Washington: Clandestine efforts by some countries to create alternative versions of the Internet for political ends could put the Web at risk, the man responsible for organizing the network told a news agency on Wednesday.
Rod Beckstrom, the CEO of ICANN -- the firm which oversees how the Internet is organized -- said unnamed nations had tried to create parallel networks, but he expressed confidence they would eventually stick with the global-used original.
"It has been done," said Beckstrom. "We don`t speculate about who is doing it, it is really their private business."

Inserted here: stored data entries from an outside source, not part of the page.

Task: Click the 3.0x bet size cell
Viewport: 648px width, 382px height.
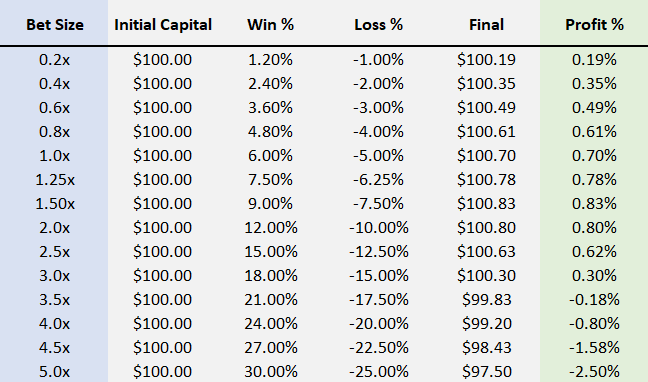Action: point(55,276)
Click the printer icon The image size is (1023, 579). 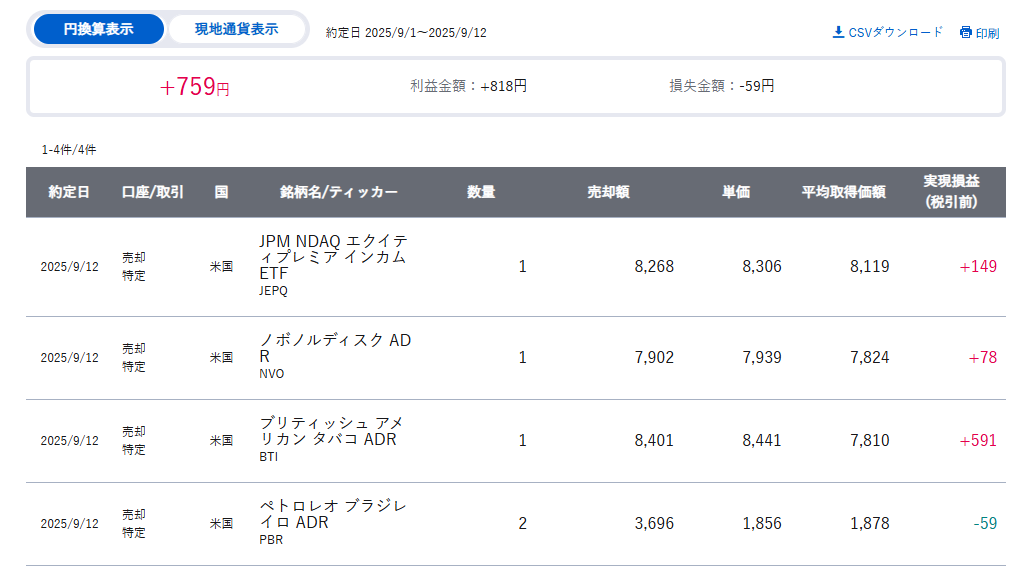click(x=965, y=32)
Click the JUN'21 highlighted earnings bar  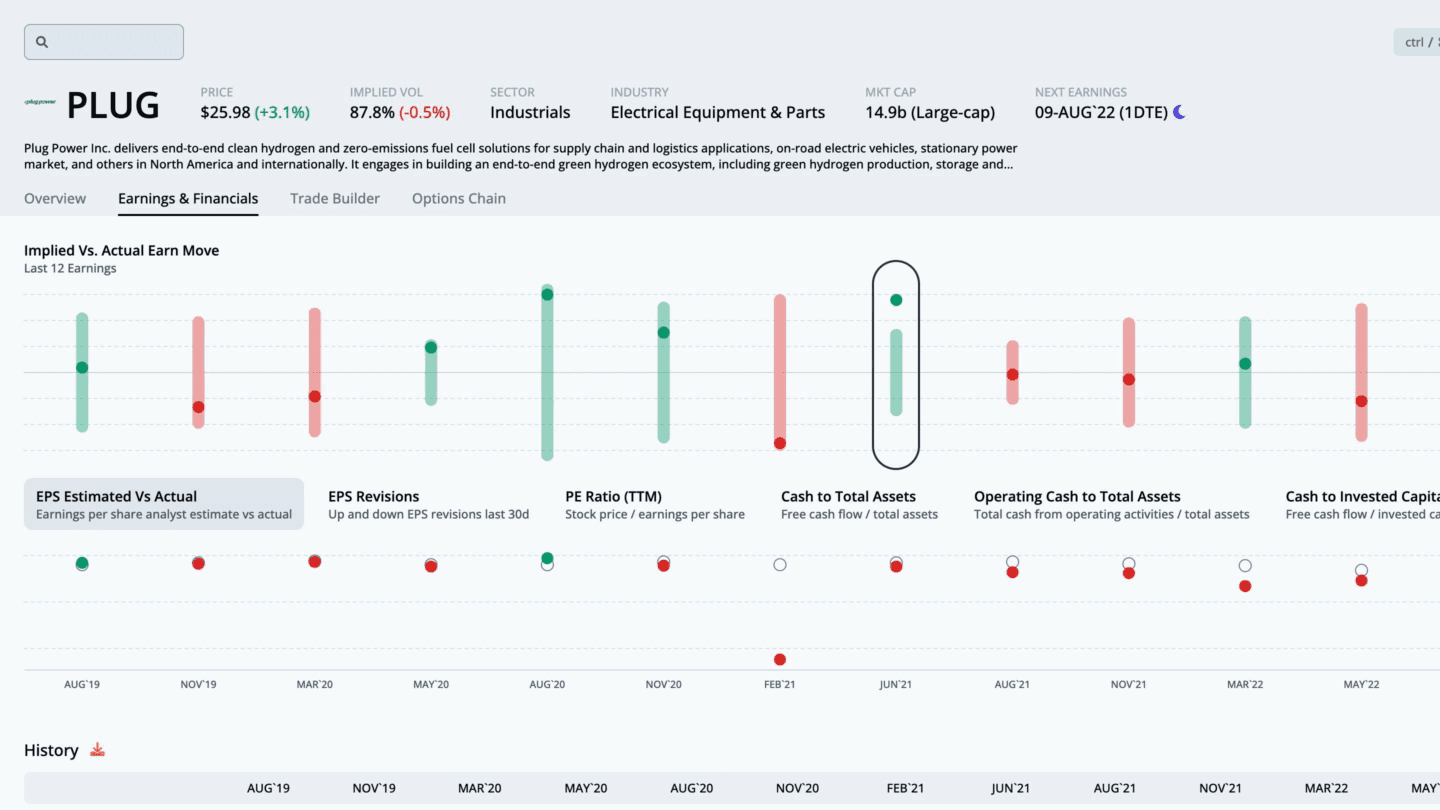[x=896, y=372]
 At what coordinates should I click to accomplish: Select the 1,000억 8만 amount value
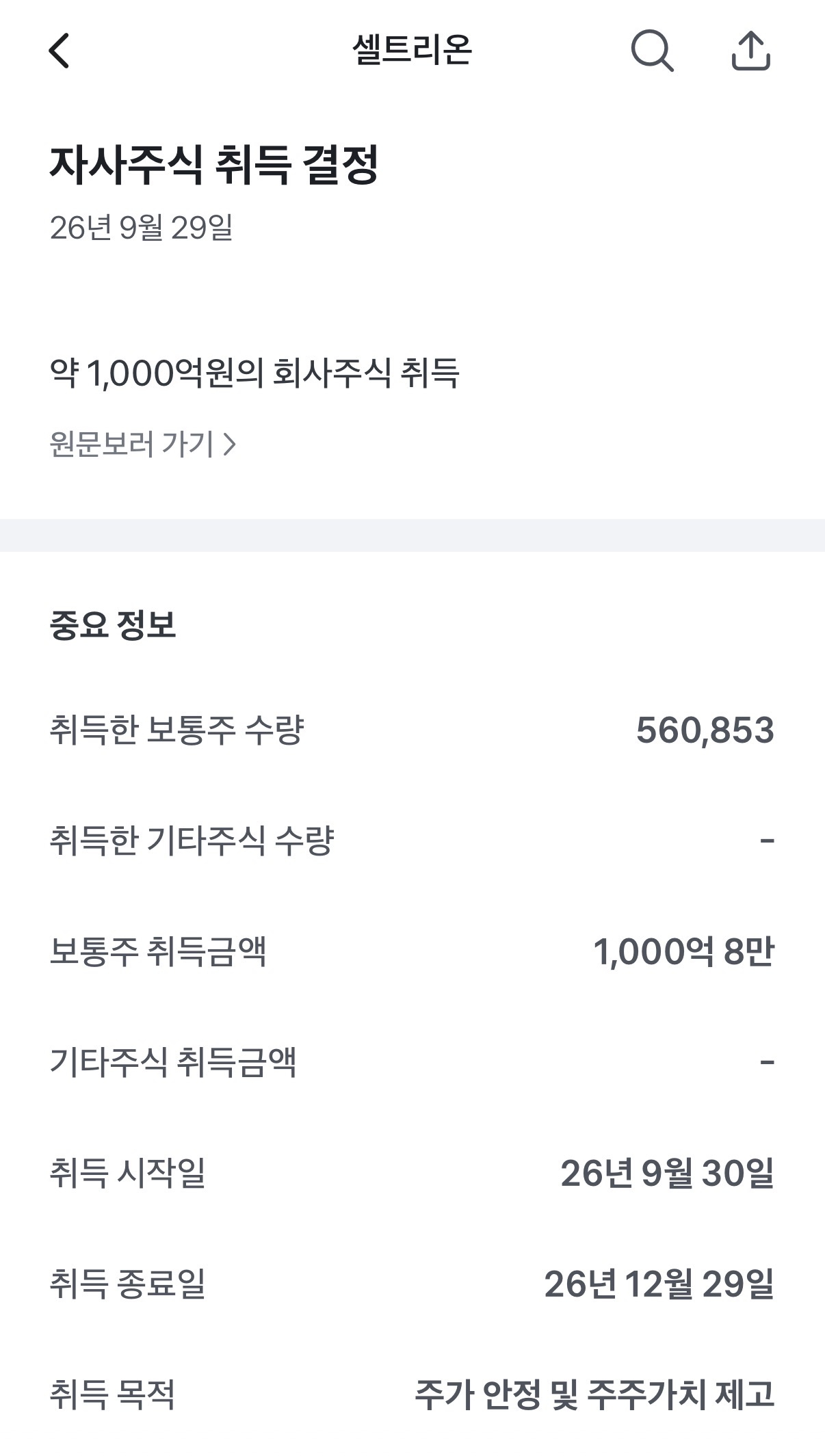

Beckstrom heads the Internet Corporation for Assigned Names and Numbers, a California-based firm which controls a master list of domain names and IP addresses known as "the root," which is crucial to all Internet use.
The blogosphere has been awash with accusations that China and Russia are developing alternative Internet roots, which would mean requests would bypass the ICANN system.
"People want to test their own capabilities to do these things and update their root zone files," said Beckstrom. "Some are concerned maybe for security reasons and some want to have alternatives in case any regional problems might arise and others might have political objectives."
Stressing ICANN`s goal was "to keep everyone talking at the same table," Beckstrom admitted problems would arise if countries duplicate top level domains -- like .com, .cn or .net -- with new Web addresses.
"Conflicts would start to develop if we had a top level domain, and someone starts using a top level domain with different addresses and assignments. If it starts creating a conflict globally, that could be a problem," he said.
"That has not occurred and I think that is unlikely," said Beckstrom, defending ICANN`s independence in the face of accusations that it serves US interests.
"I think the network effect of the Internet tends to keep people wanting to use the root," he said.